> [Text provided]

Hence it follows that to substitute for the many individual values the idea of a social value cannot lead to more than an analogy. This analogy is separated from reality by a great gulf, -- by the fact that values, prices, and shares in the social product all depend on, and are dominated by, the original distribution of wealth. Rodbertus's saying, taken verbally, is altogether wrong. This we shall prove more fully by discussing its application to the problem of distribution.

III. We now approach the most important aspect of the theory of social value, and that which makes the subject worth discussing. The concept of social value is chiefly instrumental in opening up a thoroughly optimistic view of society and its activities. It affects an important theory and great practical conclusions, and in these the chief interest of the subject centres. Vastly more than terminology is at .stake. As the reader knows, the theory is that even in a non-communistic society each factor of production ultimately gets what its services are worth to the community.

The practical importance of this theory is obvious. It tends to show that economic forces are not only of the same nature, at all times and everywhere, but also that they lead, under a régime of free competition, to the same results as in a communistic society. Competition and private ownership of productive agents are held to bring about a distributive process quite similar to one regulated by a benevolent and intelligent ruler. This theory attributes, indeed, to the law of social value the functions of such a ruler. Society itself is called upon to sanction what is actually happening, and it is assumed. that, apart from minor grievances, there is little to complain of.

> [Goals]
1 > In the passage on social value, what three things are said to depend on, and be dominated by, the original distribution of wealth? List them.
2 > Using the passage on social value, decide whether each statement is true. Answer yes or no for each, and quote the words that settle it.
(a) Rodbertus's saying, taken verbally, is correct.
(b) The theory holds that even in a non-communistic society each factor of production ultimately gets what its services are worth to the community.
(c) Competition and private ownership of productive agents are held to bring about a distributive process like one regulated by a benevolent and intelligent ruler.
3 > Pick up the passage on social value after its final sentence and continue it in the same style.

> [Material supplied]
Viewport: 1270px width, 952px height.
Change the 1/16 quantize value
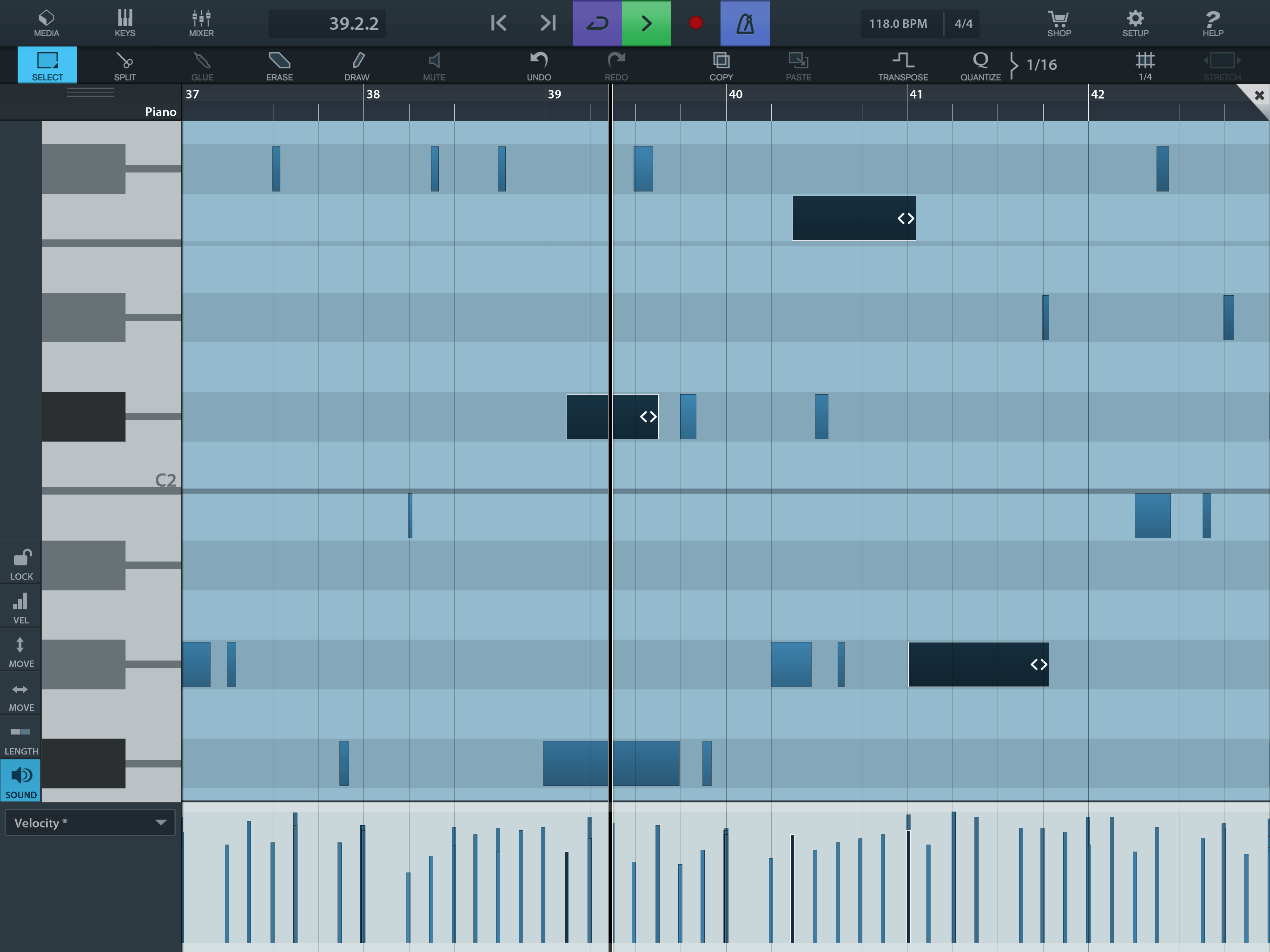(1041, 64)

==

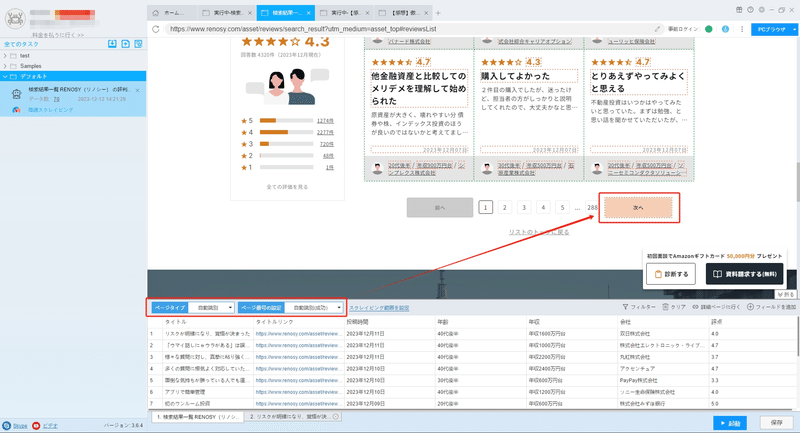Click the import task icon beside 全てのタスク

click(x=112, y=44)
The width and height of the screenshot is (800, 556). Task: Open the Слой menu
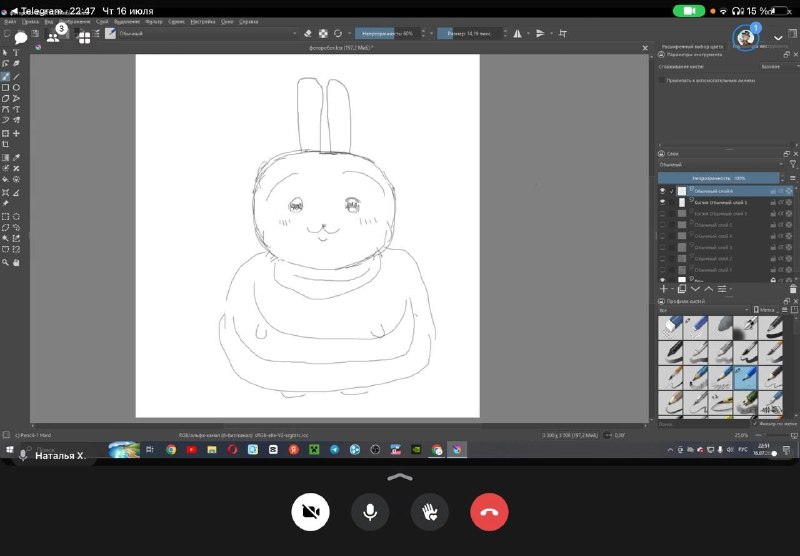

> [Task responses]
1 > values, prices, shares in the social product

2 >
(a) No: "Rodbertus's saying, taken verbally, is altogether wrong."
(b) Yes: "even in a non-communistic society each factor of production ultimately gets what its services are worth to the community."
(c) Yes: "Competition and private ownership of productive agents are held to bring about a distributive process quite similar to one regulated by a benevolent and intelligent ruler."

3 >
It would be possible to trace this view to a period far back in the past. Some of the classical economists and their immediate followers inclined toward it. With McCulloch political economy was not always a dismal science; and others went much farther in this direction, -- Bastiat and such later writers as M. Block, P. Leroy-Beaulieu, and G. de Molinari. But it is essential to distinguish this group of economists, whose importance, never very great, is now rapidly declining, from those modern writers with whom we are here concerned. While the former confine themselves to general philosophies about the excellence of free competition and laisser faire, the latter have developed a scientific theory, the originality and merits of which have rightly led to its present vogue. The former are individualists in every sense, the latter emphasize the social aspect of economic things. This new theory was first expounded by J. B. Clark and v. Wieser.(16*) The work most typical in this respect is, as far as I know, Carver's Distribution of Wealth.(17*)

For the system of economic science the main importance of this theory lies in the fact that, if distribution can be described by means of the social marginal utilities of the factors of production, it is not necessary, for that purpose, to enter into a theory of prices. The theory of distribution follows, in this case, directly from the law of social value. This theory, indeed, seems to be the starting-point of the concept of social value and the main theoretical reason for its introduction; and it helps to set forth all economic phenomena, and especially those of wages and interest, in a very simple manner,--one that is much more lucid and attractive than that derived from an intricate and cumbersome theory of prices. The first step is to describe things in a communistic society. Then it has to be shown or assumed that what happens in a non-communistic society is not essentially different, and that the same theorems apply in both cases. From this follows, on the one hand, the theory of social value as the guiding principle of economic activity, and, on the other hand, that brighter view of everything happening in competitive society.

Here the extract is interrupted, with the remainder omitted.